- **Document**
BERT Text Classifier

This is an example of Text Classification model by fine-tuning BERT(Bidirectional Encoder Representations from Transformers).

In the project, there are 6 categories to predict. These categories are:

Phone number (ex. +905331234567, 05331234567, 5331234567, ...)
Republic of Turkey Identity Number (ex. 27131846478, ...)
Hobbies (ex. Balık tutmak, video oyunları oynamak, yürüyüş yapmak, ...)
Amount (ex. 15 TL, 20 USD, $20, 250000 TL, ...)
Credit Card Number (ex. 1234 5678 9012 3456, 12345678 9012 3456...)
Blood type (ex. 0 RH+, A RH-, A RH Negative)

The project is implemented in python language and the classification model build with keras.
Used BERT pretrained model: "dbmdz/bert-base-turkish-128k-uncased"

Folder Structure

.
├── data
│   ├── data                # contains some data files for creating a sample training data
│   │   └── ...

- **Set exercise**
Answer these questions about the BERT text classifier description above:
1. How many categories does the project predict?
2. With which library is the classification model built?
3. Which pretrained BERT model does the project use?

- **Information shown**
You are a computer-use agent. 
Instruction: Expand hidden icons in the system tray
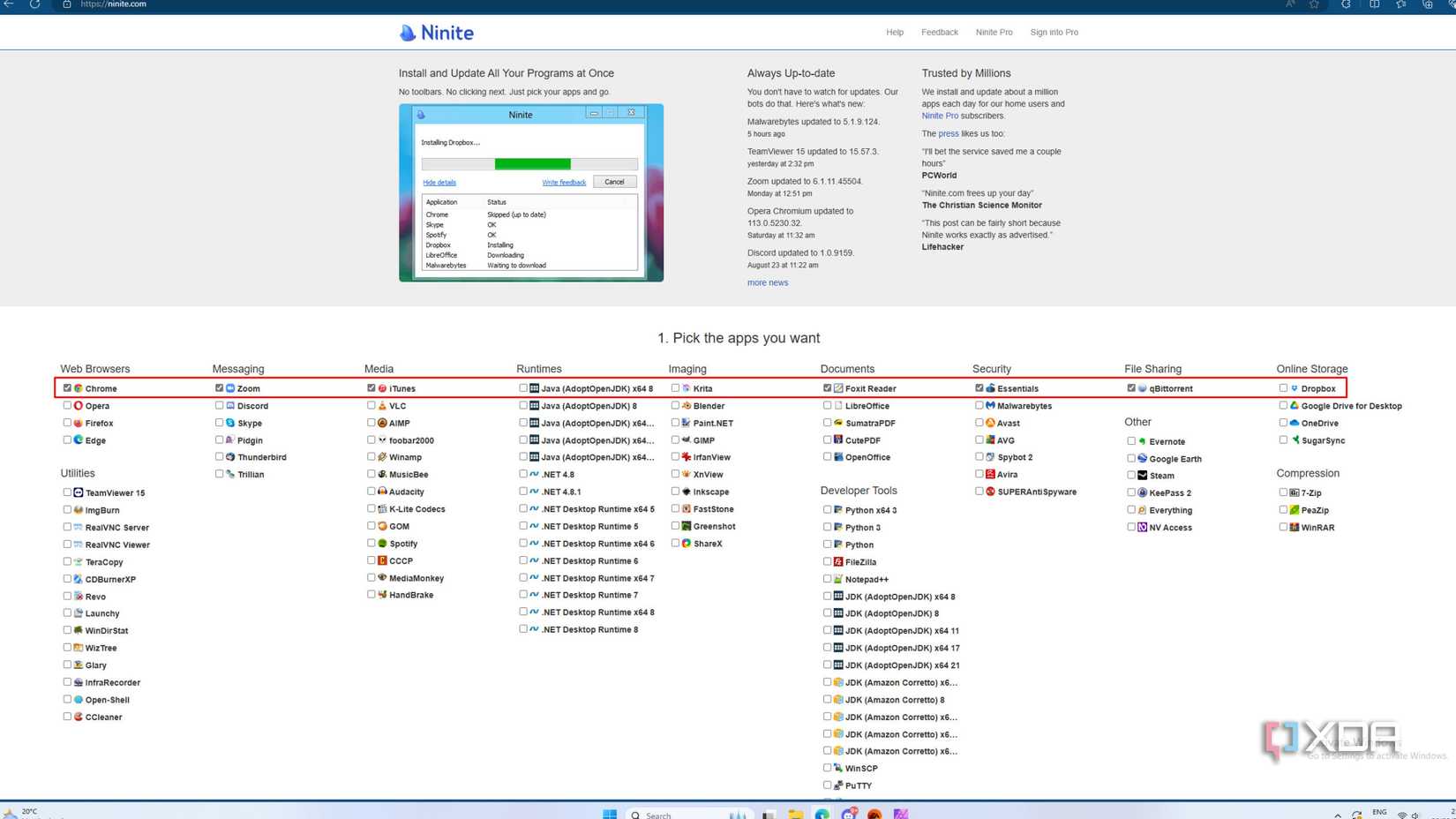[x=1337, y=813]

- **Complete answer**
1. Six.
2. Keras.
3. "dbmdz/bert-base-turkish-128k-uncased"